Inseguimento mozzafiato nel pomeriggio di giovedì 31 ottobre tra la Villa d’Almè-Dalmine e Bergamo, una corsa di 9 chilometri e mezzo al termine della quale la polizia locale di Dalmine ha inflitto una maxi multa da 5.000 euro a un ventottenne di Sorisole che, con il suo ciclomotore, non si era fermato all’alt.
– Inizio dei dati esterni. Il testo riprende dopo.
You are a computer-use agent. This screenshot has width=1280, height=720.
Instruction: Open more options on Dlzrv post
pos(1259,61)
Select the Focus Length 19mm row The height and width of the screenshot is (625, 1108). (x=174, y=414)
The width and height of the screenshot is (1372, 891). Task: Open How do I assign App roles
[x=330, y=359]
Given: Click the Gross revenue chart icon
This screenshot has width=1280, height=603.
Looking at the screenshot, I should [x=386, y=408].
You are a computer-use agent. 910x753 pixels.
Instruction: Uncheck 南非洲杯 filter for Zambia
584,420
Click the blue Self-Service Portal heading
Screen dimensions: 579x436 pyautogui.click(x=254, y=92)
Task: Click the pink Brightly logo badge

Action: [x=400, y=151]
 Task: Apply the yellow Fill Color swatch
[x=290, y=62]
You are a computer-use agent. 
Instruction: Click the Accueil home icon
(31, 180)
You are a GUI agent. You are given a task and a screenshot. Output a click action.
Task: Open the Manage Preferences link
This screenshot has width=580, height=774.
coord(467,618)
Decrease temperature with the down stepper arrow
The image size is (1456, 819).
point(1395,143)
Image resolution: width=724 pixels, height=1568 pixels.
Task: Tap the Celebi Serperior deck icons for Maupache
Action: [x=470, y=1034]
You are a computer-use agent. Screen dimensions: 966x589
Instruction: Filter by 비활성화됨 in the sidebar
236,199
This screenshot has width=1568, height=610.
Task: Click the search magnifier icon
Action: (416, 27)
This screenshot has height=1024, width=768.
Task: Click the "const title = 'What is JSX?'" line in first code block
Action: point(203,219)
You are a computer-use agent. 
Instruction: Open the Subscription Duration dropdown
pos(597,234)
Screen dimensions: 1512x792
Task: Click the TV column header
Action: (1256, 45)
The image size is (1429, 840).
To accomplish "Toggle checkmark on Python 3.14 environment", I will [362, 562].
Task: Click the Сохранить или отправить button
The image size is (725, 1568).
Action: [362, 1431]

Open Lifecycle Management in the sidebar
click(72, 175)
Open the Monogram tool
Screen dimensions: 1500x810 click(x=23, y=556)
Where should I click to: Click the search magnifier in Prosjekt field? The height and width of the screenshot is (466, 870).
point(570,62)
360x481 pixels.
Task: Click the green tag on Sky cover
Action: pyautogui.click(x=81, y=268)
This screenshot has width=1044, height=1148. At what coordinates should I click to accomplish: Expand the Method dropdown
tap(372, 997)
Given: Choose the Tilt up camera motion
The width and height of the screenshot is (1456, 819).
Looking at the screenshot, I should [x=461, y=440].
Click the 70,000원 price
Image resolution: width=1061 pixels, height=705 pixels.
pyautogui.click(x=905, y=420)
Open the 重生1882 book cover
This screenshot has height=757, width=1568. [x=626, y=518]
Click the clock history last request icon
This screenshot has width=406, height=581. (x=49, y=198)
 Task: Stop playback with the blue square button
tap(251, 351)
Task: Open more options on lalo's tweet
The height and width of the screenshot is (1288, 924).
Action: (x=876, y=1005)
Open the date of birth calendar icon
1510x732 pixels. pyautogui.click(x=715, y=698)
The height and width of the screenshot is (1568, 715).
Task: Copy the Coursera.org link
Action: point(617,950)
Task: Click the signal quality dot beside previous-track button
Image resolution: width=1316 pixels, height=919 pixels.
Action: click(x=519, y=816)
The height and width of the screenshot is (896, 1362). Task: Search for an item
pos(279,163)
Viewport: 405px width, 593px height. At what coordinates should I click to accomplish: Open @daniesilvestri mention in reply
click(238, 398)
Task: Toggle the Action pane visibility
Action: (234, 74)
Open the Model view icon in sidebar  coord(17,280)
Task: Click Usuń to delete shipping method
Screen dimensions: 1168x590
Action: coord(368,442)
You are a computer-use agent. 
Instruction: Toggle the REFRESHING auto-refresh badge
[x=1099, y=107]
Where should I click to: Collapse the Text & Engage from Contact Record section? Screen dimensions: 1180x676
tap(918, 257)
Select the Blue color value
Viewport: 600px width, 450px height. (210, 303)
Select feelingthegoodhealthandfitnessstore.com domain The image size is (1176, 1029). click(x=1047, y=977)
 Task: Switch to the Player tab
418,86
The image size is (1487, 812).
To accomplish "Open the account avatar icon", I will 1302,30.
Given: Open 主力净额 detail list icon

Tutto è iniziato verso le 13,15 di giovedì 31 ottobre, quando un equipaggio impegnato nel pattugliamento della Villa d’Almè-Dalmine ha intercettato il motorino che viaggiava in direzione Bergamo. Trattandosi di un veicolo non ammesso alla circolazione su strada extraurbana principale, gli agenti hanno intimato l’alt, ma il conducente non si è fermato. È iniziato così un inseguimento, particolarmente delicato trattandosi di un veicolo a due ruote, attraverso i territori di Treviolo, Curno, Mozzo, Valbrembo e infine Bergamo (per un totale di 9,5 chilometri) dove, alle porte della frazione Sombreno di Paladina, in via Madonna della Castagna, il conducente del ciclomotore ha tentato la fuga imboccando la pista ciclabile, abbandonando il mezzo e tentando di nascondersi nei campi.

Gli agenti non si sono dati per vinti: hanno perlustrato la zona, aiutati da due ciclisti in mountain bike che, avendo notato l’arrivo dei ciclomotore seguito dalla pattuglia con sirena e lampeggianti, si sono avvicinati offrendo il loro aiuto. Il giovane è stato rintracciato e bloccato. Dagli accertamenti è risultato che il ciclomotore non era rubato ed era coperto da regolare assicurazione. Per quale motivo dunque il giovane era fuggito? Gli accertamenti successivi hanno rivelato che la sua patente risultava revocata nel dicembre del 2015 dal prefetto di Bergamo perché il giovane, nel gennaio dello stesso anno, era stato sorpreso a Verdellino dai carabinieri di Treviglio mentre circolava pur avendo la patente sospesa dal prefetto di Cremona per guida sotto l’effetto di stupefacenti nel 2014. Tra le sanzioni scattate a suo carico, la guida senza patente (5.110 euro) e l’inosservanza dell’alt, il cui importo sarà stabilito dal prefetto.